So imagine I have a table with a jsonb column data
(for the sake of example, not because it's a good column name) that contains an array of json objects with a key states
that is an array of USA state abbreviations:
[ { states: ['AZ', 'CA'], ... }, { states: ['NY','CO'], ... }, ... ]
I'd like to aggregate all the states in the JSON objects into a list of distinct states and make it into a generated stored column states
. (e.g. ['AZ', 'CA', 'NY', 'CO', ...]
)
One not great way to select
such a list is:
select jsonb_path_query_array(
( select jsonb_agg(b) from
(select distinct jsonb_array_elements(a) as state from jsonb_array_elements(
jsonb_path_query_array(data, '$[*].states')
) as a) as b
), '$[*].state') as states
from myTable
This (a) seems overly complicated for something as simple as mapping an array by the states
key and calling whatever the PG equivalent of flatten
is, and (b) has select
in it, and so can't be used for generated columns.
The other ways I can imagine doing it all involve lateral joins.
Given that all the data is in a column, it seems like it should be possible to do some kind of transformation on it without selects or joins for creating a generated stored column.
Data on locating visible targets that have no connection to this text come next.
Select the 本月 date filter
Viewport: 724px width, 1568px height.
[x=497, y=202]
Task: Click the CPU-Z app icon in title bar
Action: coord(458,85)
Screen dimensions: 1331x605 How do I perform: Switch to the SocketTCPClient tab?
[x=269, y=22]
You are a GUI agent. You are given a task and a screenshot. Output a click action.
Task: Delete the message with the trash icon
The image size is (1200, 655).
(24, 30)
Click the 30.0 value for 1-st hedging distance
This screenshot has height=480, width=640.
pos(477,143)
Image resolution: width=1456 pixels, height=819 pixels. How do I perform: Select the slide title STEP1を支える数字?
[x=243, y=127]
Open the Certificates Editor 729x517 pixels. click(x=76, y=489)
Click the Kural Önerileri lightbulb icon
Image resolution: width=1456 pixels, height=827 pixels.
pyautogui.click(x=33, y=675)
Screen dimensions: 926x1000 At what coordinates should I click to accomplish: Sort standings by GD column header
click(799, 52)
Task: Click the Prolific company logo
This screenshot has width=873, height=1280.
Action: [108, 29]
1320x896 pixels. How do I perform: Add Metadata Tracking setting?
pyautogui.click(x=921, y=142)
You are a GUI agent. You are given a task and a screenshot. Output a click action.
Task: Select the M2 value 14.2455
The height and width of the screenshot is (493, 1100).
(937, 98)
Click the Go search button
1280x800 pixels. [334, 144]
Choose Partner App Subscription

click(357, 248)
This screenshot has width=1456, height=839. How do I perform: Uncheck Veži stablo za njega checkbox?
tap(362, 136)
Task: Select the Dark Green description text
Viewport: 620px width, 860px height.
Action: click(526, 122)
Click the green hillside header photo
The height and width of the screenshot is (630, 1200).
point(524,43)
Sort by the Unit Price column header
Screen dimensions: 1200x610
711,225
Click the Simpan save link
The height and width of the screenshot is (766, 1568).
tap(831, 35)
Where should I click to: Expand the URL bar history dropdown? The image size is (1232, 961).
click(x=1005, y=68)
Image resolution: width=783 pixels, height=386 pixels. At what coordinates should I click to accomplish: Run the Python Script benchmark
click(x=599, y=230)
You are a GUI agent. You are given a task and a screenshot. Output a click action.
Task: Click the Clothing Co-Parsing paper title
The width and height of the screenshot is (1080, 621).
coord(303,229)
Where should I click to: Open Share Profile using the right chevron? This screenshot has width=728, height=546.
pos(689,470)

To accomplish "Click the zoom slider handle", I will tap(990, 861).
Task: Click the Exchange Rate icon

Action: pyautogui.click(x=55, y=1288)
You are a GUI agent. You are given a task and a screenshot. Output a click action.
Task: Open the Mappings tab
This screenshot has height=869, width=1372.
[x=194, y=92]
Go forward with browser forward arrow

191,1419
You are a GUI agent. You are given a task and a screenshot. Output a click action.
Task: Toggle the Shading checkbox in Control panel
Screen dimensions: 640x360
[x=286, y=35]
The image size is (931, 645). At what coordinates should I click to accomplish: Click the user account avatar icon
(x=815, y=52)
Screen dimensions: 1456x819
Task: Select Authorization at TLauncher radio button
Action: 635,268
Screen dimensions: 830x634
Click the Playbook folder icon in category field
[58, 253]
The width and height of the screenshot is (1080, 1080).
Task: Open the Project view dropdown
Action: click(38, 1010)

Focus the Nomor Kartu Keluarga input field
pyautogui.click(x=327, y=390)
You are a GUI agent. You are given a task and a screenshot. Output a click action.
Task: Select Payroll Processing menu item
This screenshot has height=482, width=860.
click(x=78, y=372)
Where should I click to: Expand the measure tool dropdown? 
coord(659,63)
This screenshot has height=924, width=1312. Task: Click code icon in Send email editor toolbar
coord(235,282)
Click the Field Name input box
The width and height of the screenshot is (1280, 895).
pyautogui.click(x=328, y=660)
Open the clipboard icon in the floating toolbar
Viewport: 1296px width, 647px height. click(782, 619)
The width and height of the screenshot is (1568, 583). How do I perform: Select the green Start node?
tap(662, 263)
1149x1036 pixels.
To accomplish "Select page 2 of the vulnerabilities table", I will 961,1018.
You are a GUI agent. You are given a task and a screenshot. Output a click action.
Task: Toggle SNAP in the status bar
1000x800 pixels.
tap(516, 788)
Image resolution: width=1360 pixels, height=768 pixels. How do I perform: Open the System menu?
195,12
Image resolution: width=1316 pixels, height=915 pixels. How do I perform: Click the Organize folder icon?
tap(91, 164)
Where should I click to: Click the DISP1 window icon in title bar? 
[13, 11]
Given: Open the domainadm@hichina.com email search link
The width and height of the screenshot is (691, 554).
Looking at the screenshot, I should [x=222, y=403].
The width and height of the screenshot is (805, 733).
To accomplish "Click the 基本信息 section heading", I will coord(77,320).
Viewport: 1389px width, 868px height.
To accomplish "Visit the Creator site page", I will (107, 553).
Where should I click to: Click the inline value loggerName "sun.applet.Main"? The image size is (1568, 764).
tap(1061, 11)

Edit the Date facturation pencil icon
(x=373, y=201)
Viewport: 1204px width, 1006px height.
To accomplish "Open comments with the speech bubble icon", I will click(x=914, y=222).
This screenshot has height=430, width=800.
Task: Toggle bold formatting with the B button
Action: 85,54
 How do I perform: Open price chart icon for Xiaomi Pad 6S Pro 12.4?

But I can't seem to figure out how to do this without using select
and/or join lateral
.
Is there a way to do this for a generated stored column in PostgreSQL?
(Currently on PG 16.x)
This seems overly complicated for something as simple as mapping an array by the states key and calling whatever the PG equivalent of flatten is
It is. You don't need jsonb_path_query_array
, just use jsonb_path_query
which returns setof jsonb
and a path that leads to each string itself:
SELECT jsonb_agg(DISTINCT state) FROM jsonb_path_query(data, '$[*].states[*]')
If you prefer jsonb_array_elements
over json paths, it would be a lateral function call:
SELECT jsonb_agg(DISTINCT state)
FROM jsonb_array_elements(data) obj,
jsonb_array_elements(obj->'states') state
This has
select
in it, and so can't be used for generated columns.
I think that is unavoidable (at least if you need the distinct
- otherwise jsonb_path_query_array(data, '$[*].states[*]')
would do). However you can always write a custom function, do the json manipulation inside, mark it as immutable
, and use it for your generated column.